Did you order from Pfaff in Vaughan, ON?


----------



## itr_1211 (Apr 1, 2014)

tekmo said:


> Did you order from Pfaff in Vaughan, ON?


No, markham uptown


----------



## VWNCC (Jan 12, 2010)

One of first Canadian A3's have landed. Love the titanium-themed S-line wheels.


----------



## tekmo (Nov 30, 2013)

ahhhhh, mine will be here on Tuesday, next week.


----------



## tekmo (Nov 30, 2013)

where is this dealership by the way?


----------



## itr_1211 (Apr 1, 2014)

VWNCC said:


> One of first Canadian A3's have landed. Love the titanium-themed S-line wheels.


Damn, thats looks nice!! :thumbup:


----------



## itr_1211 (Apr 1, 2014)

tekmo said:


> where is this dealership by the way?


Isnt that pfaff? says right on the building, maybe thats your car?


----------



## tekmo (Nov 30, 2013)

itr_1211 said:


> Isnt that pfaff? says right on the building, maybe thats your car?


there are several Pfaff dealerships, different locations.

And not my color


----------



## itr_1211 (Apr 1, 2014)

tekmo said:


> there are several Pfaff dealerships, different locations.
> 
> And not my color


Ah, well at least your dealer confirmed delivery for next tues. Mine still hasnt gotten back to me yet


----------



## Maitre Absolut (Aug 5, 2009)

my dealer just sent me this pic


----------



## tekmo (Nov 30, 2013)

Looks like the first pic is HJ Pfaff in Newmarket.


----------



## VWNCC (Jan 12, 2010)

itr_1211 said:


> Ah, well at least your dealer confirmed delivery for next tues. Mine still hasnt gotten back to me yet


Mine won't be here until at least June.....


----------



## itr_1211 (Apr 1, 2014)

VWNCC said:


> Mine won't be here until at least June.....


Yikes, when did you place your order? I ordered mine back in Jan. After seeing all these pics im itching to call my dealer.


----------



## tekmo (Nov 30, 2013)

Dealer confirmed all dealerships in Toronto are getting 1.8T today. Quattros are a few days behind.


----------



## VWNCC (Jan 12, 2010)

itr_1211 said:


> Yikes, when did you place your order? I ordered mine back in Jan. After seeing all these pics im itching to call my dealer.


late Jan.....1 day after they stopped allowing the dealership to change options for their allocated builds.........sucks.....


----------



## itr_1211 (Apr 1, 2014)

VWNCC said:


> late Jan.....1 day after they stopped allowing the dealership to change options for their allocated builds.........sucks.....


Could'nt your dealer source another dealer? If they're slowly trickling in i'm sure they can do a dealer trade? There has to be one out there with the exact options you want.


----------



## VWNCC (Jan 12, 2010)

itr_1211 said:


> Could'nt your dealer source another dealer? If they're slowly trickling in i'm sure they can do a dealer trade? There has to be one out there with the exact options you want.

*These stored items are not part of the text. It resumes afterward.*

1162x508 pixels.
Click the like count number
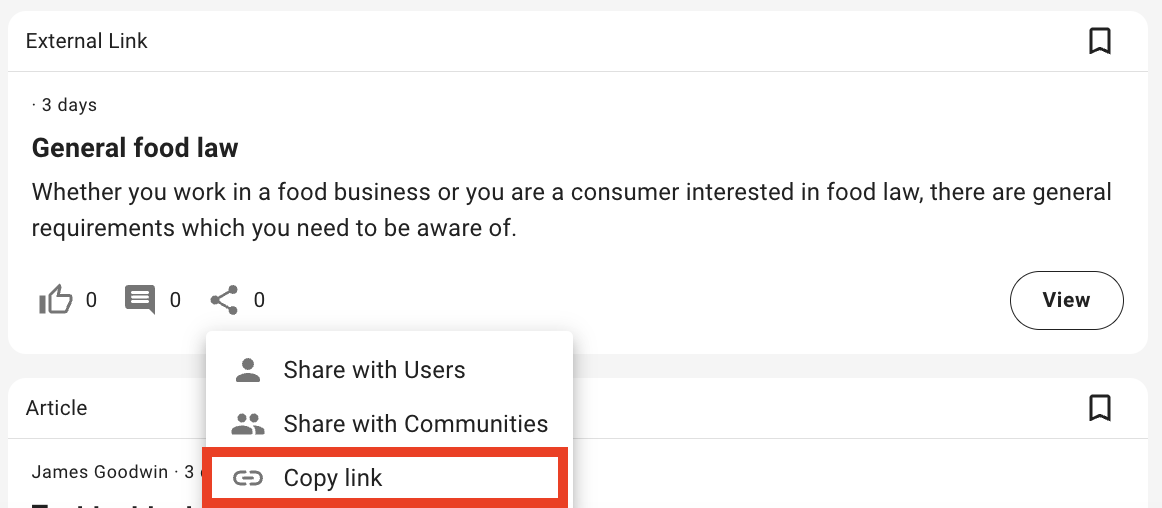pyautogui.click(x=91, y=300)
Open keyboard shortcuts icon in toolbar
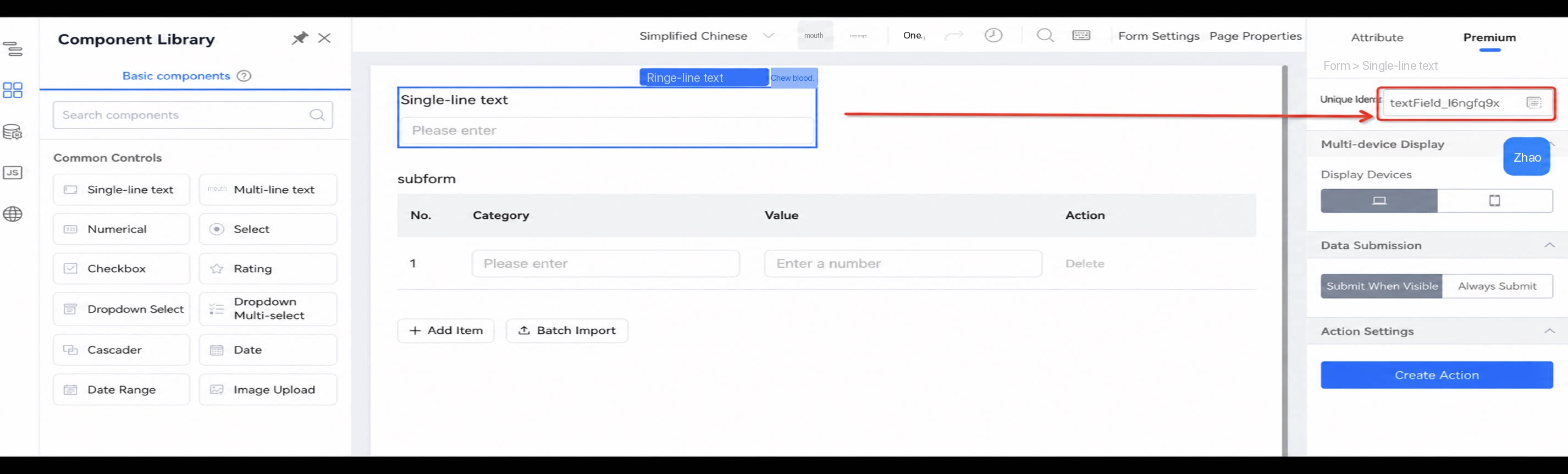The image size is (1568, 474). tap(1081, 35)
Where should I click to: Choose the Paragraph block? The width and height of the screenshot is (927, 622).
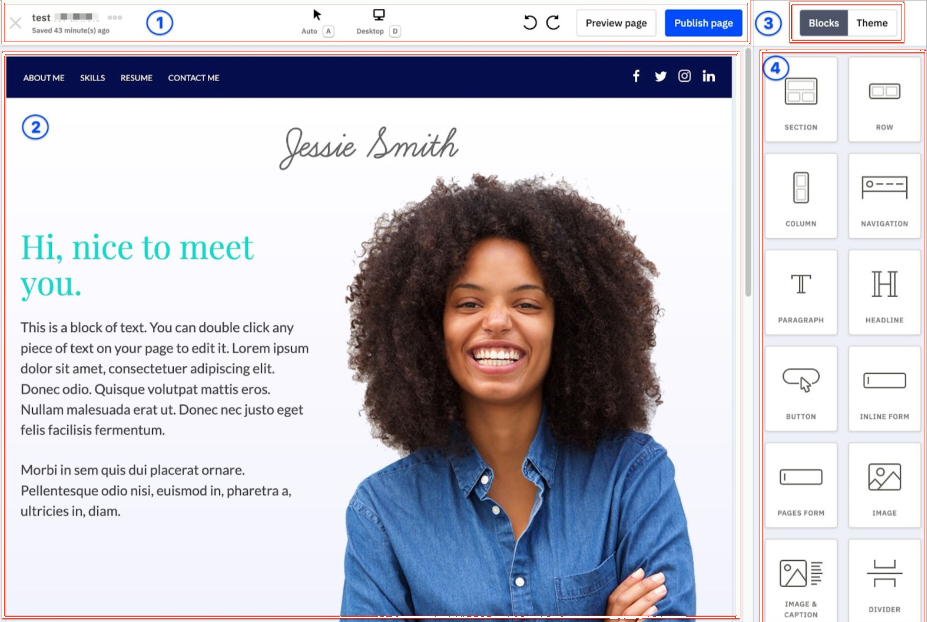click(801, 291)
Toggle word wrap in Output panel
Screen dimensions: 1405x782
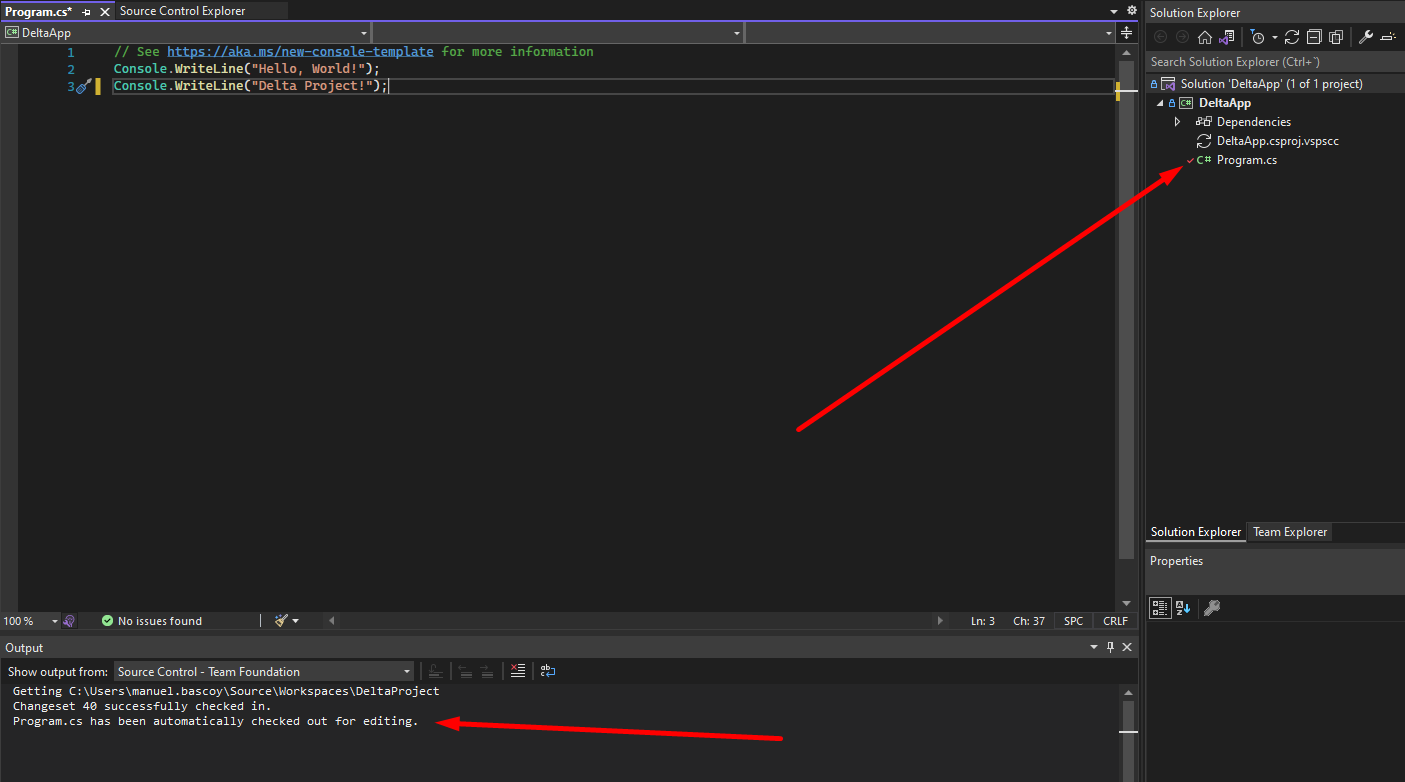548,672
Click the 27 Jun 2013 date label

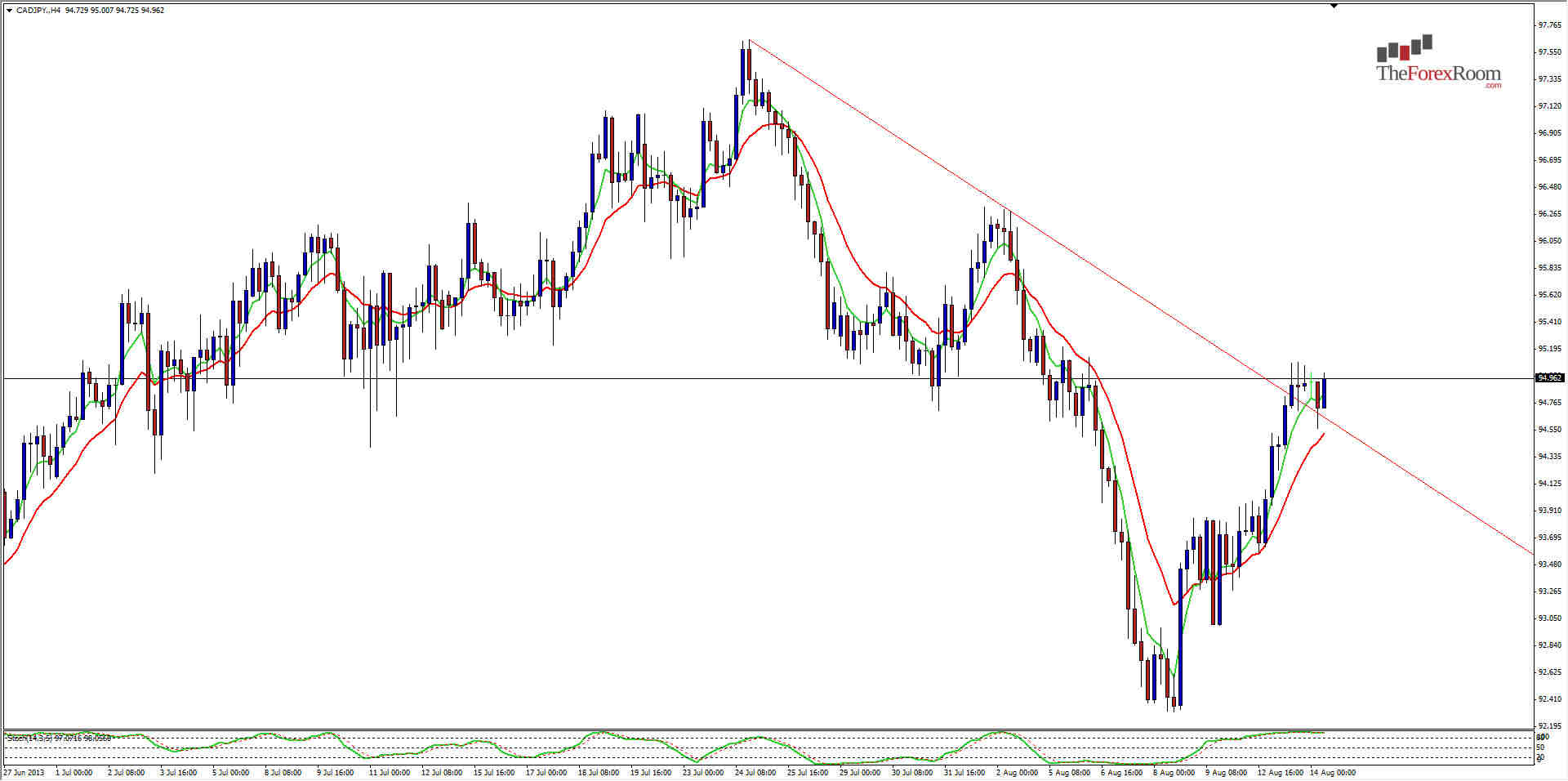[x=24, y=772]

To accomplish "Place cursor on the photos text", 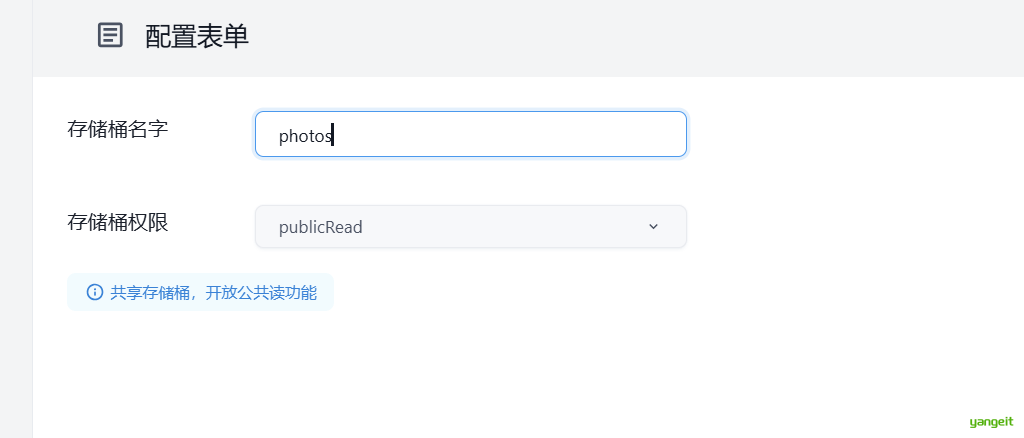I will click(306, 136).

They said there wasn't.....


----------



## itr_1211 (Apr 1, 2014)

VWNCC said:


> They said there wasn't.....


Damn, you must've ordered every option available :laugh:


----------



## VWNCC (Jan 12, 2010)

itr_1211 said:


> Damn, you must've ordered every option available :laugh:


lol nope...i basically just picked a color and went with S-line.......but apparently that's not popular..............


----------



## itr_1211 (Apr 1, 2014)

VWNCC said:


> lol nope...i basically just picked a color and went with S-line.......but apparently that's not popular..............


was it ibis white by any chance??


----------



## VWNCC (Jan 12, 2010)

itr_1211 said:


> was it ibis white by any chance??


lol nope.....it isnt even an option....


----------



## itr_1211 (Apr 1, 2014)

VWNCC said:


> lol nope.....it isnt even an option....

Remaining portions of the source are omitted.